Monday, January 22, 2007

Defining Words

  1. Main Idea: The central, or most important, idea in a paragraph or passage.
  2. Supporting Details: Are facts and secondary ideas that an author uses to develop and sopport the main idea.
  3. Context Clues: The sentence, paragraph, or passage that surround a word and make it meaningful.
  4. Authors Purpose: Determine whether the story or article is written for information (to give facts), for entertainment (for your enjoyment), or to persuade (make you think a certain thing).
  5. Organizational Pattern: Ideas in some clearly organized way.
  6. Fact and Opinion: Facts is based on direct evidence, actual experience, or observation and opinion is a statement that expresses an author's beliefs, judgements, and values.
  7. Bias: A predisposition, prejudice, or prejudgment; bias may be in favor or against something or someone.

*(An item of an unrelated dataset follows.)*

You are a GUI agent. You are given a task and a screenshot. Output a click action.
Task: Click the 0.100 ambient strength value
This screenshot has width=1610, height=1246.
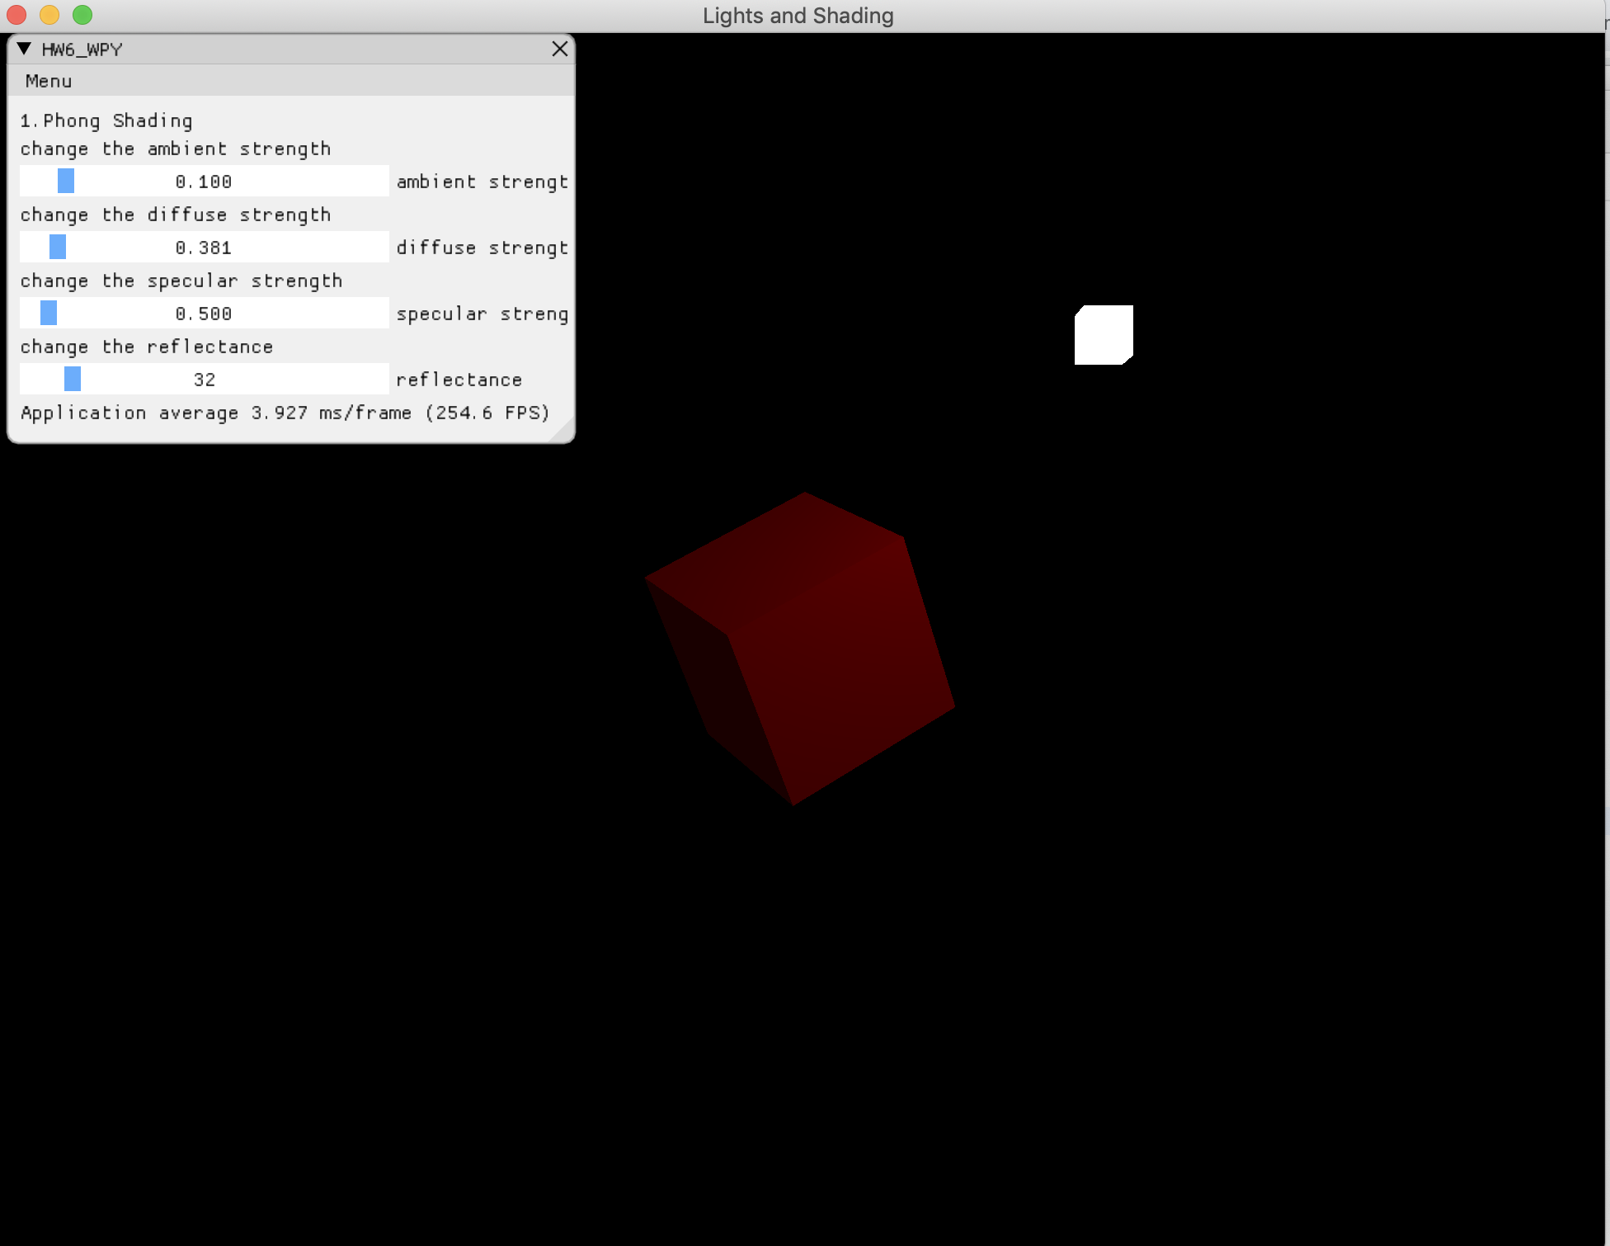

  8. Tone: Is the attitutde or feeling he creates in writing about his subject; the reader can recognize a mood or feeling in written material in the same way as he would recognize a mood or feeling from a speaker's tone of voice.
  9. Relationship within Sentences: A contrast between parts of a sentence.
  10. Relationships between Sentences: A difference between parts of a sentence.
  11. Valid Arguments: A statement that fits into a logical pattern of reasoning and/or which makes use of revelant, verifiable proof to support a particular conclusion.
  12. Inference and Conclusions: Is that a reader thinks the writer is suggesting through the words or ideas presented, because he can assume things that are not ddirectly stated by the author.